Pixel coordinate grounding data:
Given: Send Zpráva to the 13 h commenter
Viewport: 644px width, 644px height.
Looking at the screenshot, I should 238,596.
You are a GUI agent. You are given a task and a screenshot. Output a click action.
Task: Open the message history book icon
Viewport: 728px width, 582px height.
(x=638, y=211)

==

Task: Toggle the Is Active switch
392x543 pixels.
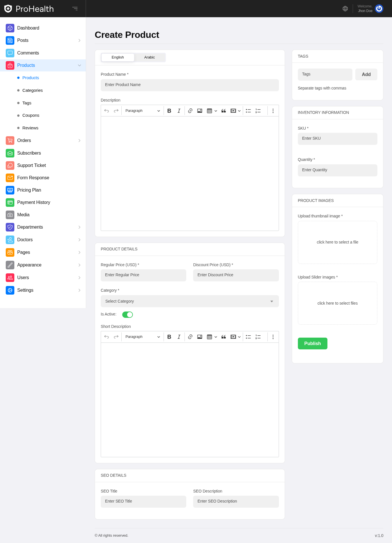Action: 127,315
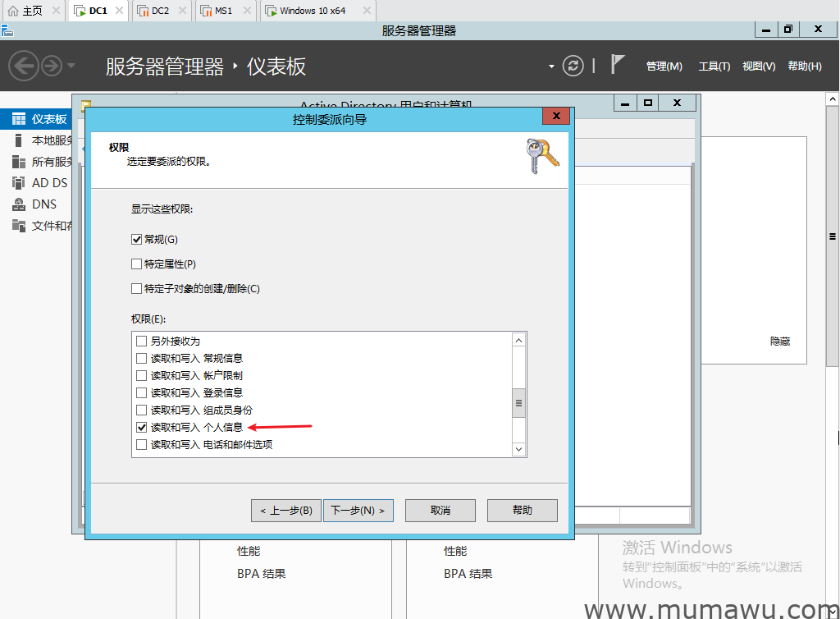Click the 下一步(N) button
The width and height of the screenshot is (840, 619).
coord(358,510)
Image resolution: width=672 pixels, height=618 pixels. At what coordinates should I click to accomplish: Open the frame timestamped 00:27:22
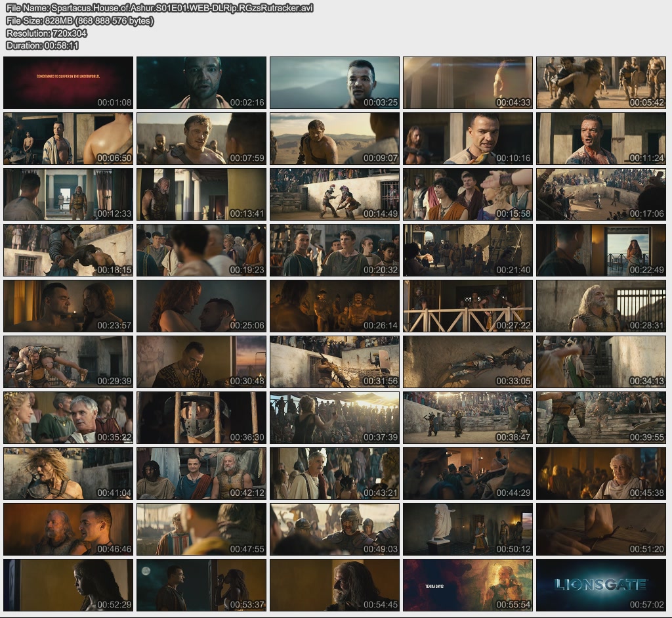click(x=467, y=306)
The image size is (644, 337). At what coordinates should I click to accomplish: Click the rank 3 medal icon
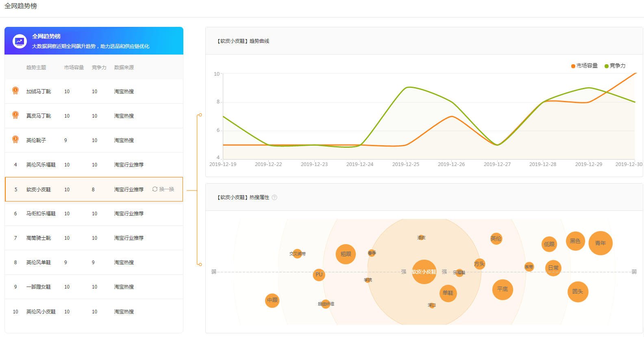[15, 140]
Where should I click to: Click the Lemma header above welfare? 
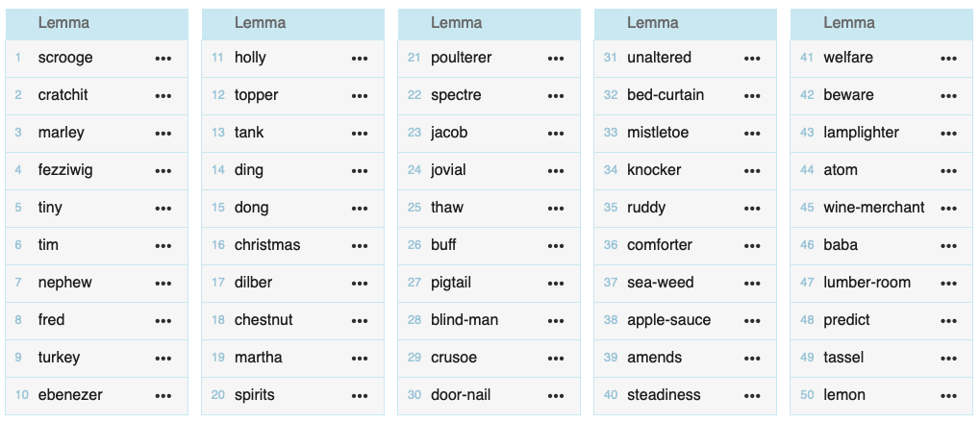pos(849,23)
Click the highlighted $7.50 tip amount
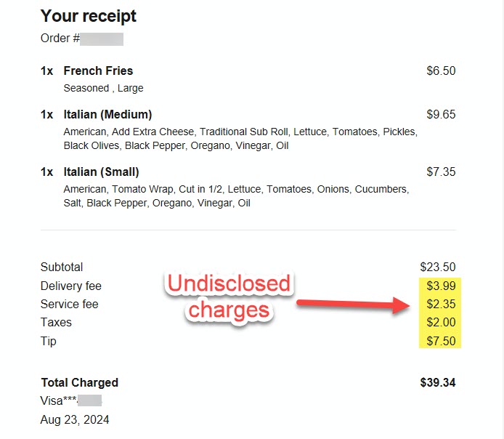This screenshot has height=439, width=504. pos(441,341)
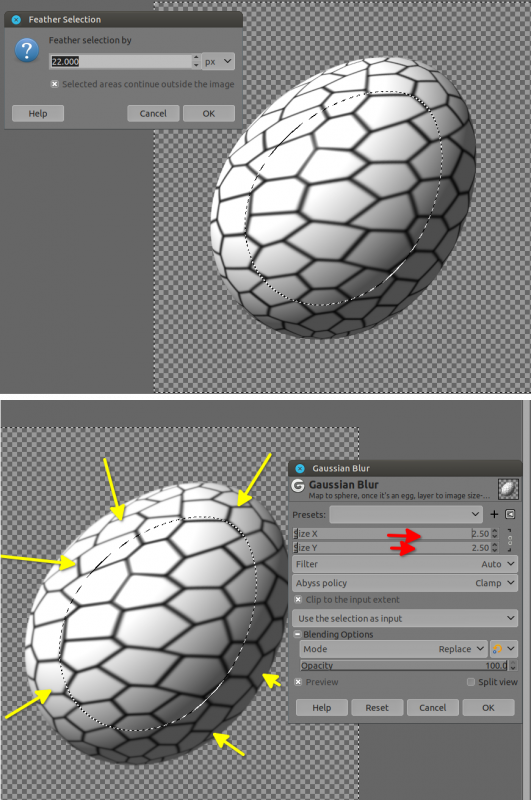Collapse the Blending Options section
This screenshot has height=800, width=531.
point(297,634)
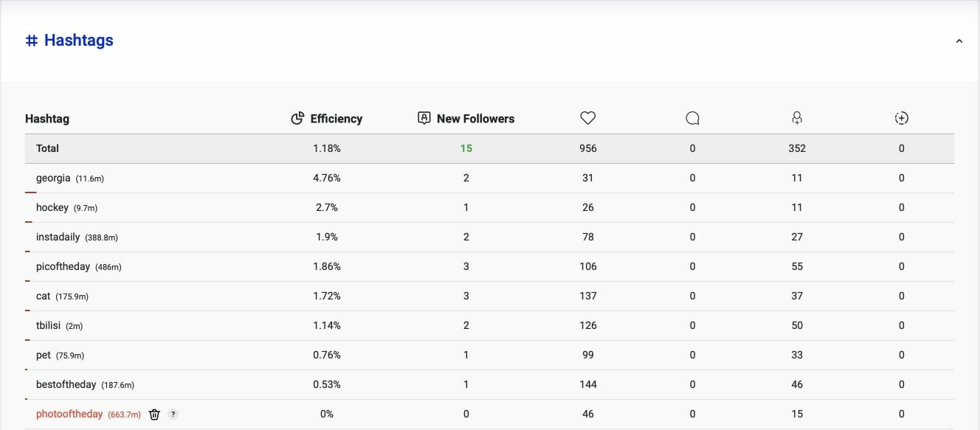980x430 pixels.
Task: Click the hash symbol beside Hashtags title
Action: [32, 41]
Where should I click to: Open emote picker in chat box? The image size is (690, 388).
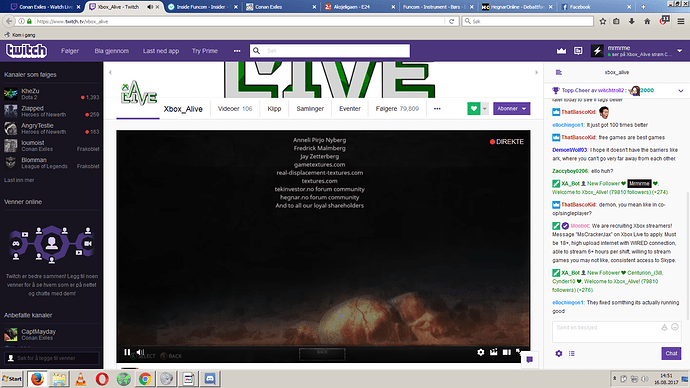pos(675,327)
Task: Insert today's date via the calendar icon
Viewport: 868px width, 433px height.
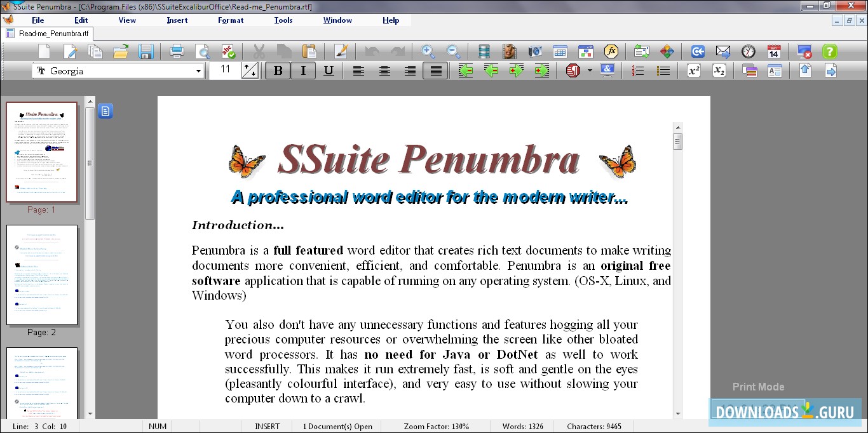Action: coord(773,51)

## TASK DETAILS
The lines above, starting at the one with "Given: Send Zpráva to the 13 h commenter" and ending at the one with "Task: Open the message history book icon", are the only ones to return, exactly as written.

## WRITTEN SOLUTION
Given: Send Zpráva to the 13 h commenter
Viewport: 644px width, 644px height.
Looking at the screenshot, I should 238,596.
You are a GUI agent. You are given a task and a screenshot. Output a click action.
Task: Open the message history book icon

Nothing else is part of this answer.